Yes. Both Sam Lai and Maggie Yu are entitled to guaranteed $100,000 cash bonuses on December 22, 2026. These guaranteed amounts are in addition to their performance-based bonuses tied to 2026 net profit and new vendor acquisition targets, respectively.

How much ownership and voting control do Sam Lai and Maggie Yu have in Hour Loop (HOUR)?

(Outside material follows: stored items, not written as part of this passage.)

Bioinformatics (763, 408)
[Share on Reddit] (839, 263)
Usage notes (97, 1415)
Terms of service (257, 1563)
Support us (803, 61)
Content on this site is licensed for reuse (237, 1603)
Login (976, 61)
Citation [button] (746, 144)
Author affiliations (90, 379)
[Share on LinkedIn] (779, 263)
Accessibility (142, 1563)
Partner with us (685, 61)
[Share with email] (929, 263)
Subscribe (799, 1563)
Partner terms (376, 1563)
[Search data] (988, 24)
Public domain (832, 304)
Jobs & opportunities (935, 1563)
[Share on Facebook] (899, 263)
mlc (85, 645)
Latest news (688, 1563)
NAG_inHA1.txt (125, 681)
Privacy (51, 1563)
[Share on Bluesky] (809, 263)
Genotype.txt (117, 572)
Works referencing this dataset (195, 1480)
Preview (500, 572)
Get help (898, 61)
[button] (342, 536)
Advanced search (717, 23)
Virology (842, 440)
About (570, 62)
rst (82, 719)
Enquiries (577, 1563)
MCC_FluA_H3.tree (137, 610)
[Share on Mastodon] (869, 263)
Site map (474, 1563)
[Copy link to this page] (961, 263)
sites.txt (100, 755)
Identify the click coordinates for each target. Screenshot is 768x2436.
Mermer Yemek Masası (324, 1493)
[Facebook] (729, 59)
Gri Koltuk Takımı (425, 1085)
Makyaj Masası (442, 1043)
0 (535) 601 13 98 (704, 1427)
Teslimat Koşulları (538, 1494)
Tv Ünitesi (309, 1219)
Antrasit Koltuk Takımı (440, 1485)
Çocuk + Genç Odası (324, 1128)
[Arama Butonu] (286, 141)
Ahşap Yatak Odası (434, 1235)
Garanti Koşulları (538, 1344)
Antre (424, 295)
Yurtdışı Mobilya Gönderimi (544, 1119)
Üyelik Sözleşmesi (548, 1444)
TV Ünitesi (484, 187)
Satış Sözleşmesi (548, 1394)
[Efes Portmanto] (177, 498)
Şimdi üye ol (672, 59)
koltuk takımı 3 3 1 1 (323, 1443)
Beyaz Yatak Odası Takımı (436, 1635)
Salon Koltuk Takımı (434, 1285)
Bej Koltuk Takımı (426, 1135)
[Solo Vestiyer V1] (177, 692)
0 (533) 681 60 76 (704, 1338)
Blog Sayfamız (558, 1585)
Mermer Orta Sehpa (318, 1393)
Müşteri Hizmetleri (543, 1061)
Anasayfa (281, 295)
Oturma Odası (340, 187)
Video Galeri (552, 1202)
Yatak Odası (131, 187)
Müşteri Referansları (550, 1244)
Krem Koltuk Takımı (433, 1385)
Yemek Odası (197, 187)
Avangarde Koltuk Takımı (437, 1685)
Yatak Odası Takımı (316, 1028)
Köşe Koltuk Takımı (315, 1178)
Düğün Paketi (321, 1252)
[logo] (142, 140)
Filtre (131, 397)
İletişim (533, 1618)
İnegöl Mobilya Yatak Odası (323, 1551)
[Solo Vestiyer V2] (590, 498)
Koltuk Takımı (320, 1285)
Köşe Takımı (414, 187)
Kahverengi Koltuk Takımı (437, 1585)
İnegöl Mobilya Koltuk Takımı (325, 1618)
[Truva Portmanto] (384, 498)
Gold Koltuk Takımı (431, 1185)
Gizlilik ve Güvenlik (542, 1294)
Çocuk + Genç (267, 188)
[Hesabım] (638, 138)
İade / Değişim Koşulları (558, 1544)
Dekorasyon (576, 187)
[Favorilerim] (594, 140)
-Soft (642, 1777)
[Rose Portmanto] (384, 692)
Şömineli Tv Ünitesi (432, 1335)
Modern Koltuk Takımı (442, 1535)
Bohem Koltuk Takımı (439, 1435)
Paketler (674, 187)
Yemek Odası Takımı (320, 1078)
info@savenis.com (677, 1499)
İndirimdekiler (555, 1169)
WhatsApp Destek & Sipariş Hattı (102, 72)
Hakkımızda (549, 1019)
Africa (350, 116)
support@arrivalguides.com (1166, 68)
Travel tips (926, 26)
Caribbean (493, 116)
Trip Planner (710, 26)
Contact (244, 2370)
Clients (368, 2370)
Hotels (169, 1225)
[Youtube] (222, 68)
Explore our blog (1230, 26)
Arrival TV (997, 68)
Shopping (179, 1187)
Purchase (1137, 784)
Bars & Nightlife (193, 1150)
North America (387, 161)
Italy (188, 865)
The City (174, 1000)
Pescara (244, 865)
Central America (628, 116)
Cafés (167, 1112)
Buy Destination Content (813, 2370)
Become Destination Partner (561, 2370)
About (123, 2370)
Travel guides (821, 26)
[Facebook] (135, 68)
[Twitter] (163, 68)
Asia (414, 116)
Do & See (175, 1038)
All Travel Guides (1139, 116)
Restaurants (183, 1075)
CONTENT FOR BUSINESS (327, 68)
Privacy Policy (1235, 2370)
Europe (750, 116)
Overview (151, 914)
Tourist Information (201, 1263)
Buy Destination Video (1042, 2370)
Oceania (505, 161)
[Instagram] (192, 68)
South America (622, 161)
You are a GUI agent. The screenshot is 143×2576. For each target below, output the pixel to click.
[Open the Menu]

Sam Lai and Maggie Yu together beneficially own 33,356,942 shares of Hour Loop common stock, representing about 94.8% of the voting power. Each is deemed to beneficially own the other’s 16,678,471 shares, reflecting their shared control as a married couple.

What type of SEC filing did Hour Loop (HOUR) use to disclose these executive bonuses?

Hour Loop disclosed the new executive bonus arrangements for Sam Lai and Maggie Yu in a Form 8-K. The filing describes Addendum No. 6 to each executive’s employment agreement and lists these addenda as exhibits with the detailed contractual terms.

When will Hour Loop determine if the 2026 performance bonuses for HOUR executives are earned?

The company will assess whether the 2026 performance conditions are met at the end of the 2026 fiscal year. Only one performance bonus tier per executive, if any, will be payable based on reaching the specified profit or new vendor acquisition thresholds.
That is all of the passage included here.